Vos tâches >>
**a)** Selon l'arrêt de la Cour de cassation du 1er avril 2021, quelle cour d'appel a rendu la décision contre laquelle le pourvoi a été formé ?
**b)** Poursuivez l'arrêt de la Cour de cassation du 1er avril 2021 après sa dernière phrase.

Texte fourni >>
──────

RÉPUBLIQUE FRANCAISE
AU NOM DU PEUPLE FRANCAIS

LA COUR DE CASSATION, TROISIÈME CHAMBRE CIVILE, a rendu l'arrêt suivant :

CIV. 3

SG



COUR DE CASSATION
______________________


Audience publique du 1er avril 2021




Rejet


M. CHAUVIN, président



Arrêt n° 321 F-D

Pourvoi n° X 19-17.599




R É P U B L I Q U E F R A N Ç A I S E

_________________________

AU NOM DU PEUPLE FRANÇAIS
_________________________


ARRÊT DE LA COUR DE CASSATION, TROISIÈME CHAMBRE CIVILE, DU 1ER AVRIL 2021


1°/ M. D... I...,

2°/ Mme K... T..., épouse I... D...,

domiciliés tous deux c/o la société Christinaz & Pessey-Magnifique, [...] ,

ont formé le pourvoi n° X 19-17.599 contre l'arrêt rendu le 19 mars 2019 par la cour d'appel de Chambéry (chambre civile, 1re section), dans le litige les opposant :

1°/ à M. U... A...,

2°/ à Mme J... S..., épouse A...,

domiciliés tous deux [...] (Irlande),

3°/ au syndicat des copropriétaires [...], dont le siège est [...] , représenté par son syndic la société Fabien Grosset Grange, dont le siège est [...] ,

4°/ à la société [...], société en nom collectif, dont le siège est [...] ,

5°/ à la société Montroc, société civile immobilière, dont le siège est [...] ,

défendeurs à la cassation.

Les demandeurs invoquent, à l'appui de leur pourvoi, le moyen unique de cassation annexé au présent arrêt.

Le dossier a été communiqué au procureur général.

──────

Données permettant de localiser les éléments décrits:

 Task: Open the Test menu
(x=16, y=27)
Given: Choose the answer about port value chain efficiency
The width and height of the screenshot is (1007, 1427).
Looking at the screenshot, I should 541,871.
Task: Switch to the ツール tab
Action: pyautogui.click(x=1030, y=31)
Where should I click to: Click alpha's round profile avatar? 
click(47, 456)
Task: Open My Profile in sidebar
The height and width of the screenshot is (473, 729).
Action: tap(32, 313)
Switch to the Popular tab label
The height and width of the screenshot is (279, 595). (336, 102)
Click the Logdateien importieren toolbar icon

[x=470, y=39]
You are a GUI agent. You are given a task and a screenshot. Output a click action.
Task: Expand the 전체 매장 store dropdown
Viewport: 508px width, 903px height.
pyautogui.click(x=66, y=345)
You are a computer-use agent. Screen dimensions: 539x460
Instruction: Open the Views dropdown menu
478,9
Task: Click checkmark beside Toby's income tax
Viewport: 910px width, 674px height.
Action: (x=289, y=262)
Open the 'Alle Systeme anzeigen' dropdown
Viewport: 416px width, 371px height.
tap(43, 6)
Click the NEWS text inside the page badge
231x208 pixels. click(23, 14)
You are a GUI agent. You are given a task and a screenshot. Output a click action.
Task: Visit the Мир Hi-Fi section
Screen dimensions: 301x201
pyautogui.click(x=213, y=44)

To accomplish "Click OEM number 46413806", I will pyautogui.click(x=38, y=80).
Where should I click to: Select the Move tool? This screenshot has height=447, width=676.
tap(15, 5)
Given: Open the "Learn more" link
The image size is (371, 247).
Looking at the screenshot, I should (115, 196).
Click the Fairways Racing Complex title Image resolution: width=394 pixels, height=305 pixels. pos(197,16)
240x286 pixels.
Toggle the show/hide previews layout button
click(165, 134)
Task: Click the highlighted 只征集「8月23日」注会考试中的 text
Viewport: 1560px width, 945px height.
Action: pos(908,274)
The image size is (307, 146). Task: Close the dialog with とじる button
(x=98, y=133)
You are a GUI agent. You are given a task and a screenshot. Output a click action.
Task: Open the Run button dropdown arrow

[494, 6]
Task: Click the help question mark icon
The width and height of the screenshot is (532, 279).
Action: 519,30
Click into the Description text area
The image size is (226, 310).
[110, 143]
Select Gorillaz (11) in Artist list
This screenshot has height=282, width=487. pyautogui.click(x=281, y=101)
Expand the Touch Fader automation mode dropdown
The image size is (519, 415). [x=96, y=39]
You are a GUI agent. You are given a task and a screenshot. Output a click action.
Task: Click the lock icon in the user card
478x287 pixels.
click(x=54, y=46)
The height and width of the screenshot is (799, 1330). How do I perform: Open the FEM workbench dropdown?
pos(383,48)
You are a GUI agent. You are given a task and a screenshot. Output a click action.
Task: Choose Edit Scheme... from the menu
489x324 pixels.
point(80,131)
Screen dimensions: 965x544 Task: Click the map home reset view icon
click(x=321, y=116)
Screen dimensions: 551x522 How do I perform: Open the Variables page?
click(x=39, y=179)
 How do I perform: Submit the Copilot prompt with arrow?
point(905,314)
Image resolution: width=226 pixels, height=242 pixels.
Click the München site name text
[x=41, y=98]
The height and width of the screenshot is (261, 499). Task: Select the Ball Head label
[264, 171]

──────

Liste des réponses >>
**a)** La cour d'appel de Chambéry.

**b)**
Sur le rapport de M. Zedda, conseiller référendaire, les observations de la SCP Gatineau, Fattaccini et Rebeyrol, avocat de M. et Mme I..., de la SCP Lyon-Caen et Thiriez, avocat de M. et Mme A..., du syndicat des copropriétaires [...] et des sociétés [...] et Montroc, après débats en l'audience publique du 2 mars 2021 où étaient présents M. Chauvin, président, M. Zedda, conseiller référendaire rapporteur, M. Maunand, conseiller doyen, et Mme Besse, greffier de chambre,

la troisième chambre civile de la Cour de cassation, composée des président et conseillers précités, après en avoir délibéré conformément à la loi, a rendu le présent arrêt.

Faits et procédure

1. Selon l'arrêt attaqué (Chambéry, 19 mars 2019), M. et Mme I... ont acquis différents lots dans un immeuble en copropriété.

2. Après des travaux de rénovation, ils ont revendu les lots à M. et Mme A..., à la société Montroc et à la société [...].

3. Les acquéreurs ont constaté des désordres et, conjointement avec le syndicat des copropriétaires, ont assigné les vendeurs aux fins d'expertise, après avoir fait procéder à des réparations.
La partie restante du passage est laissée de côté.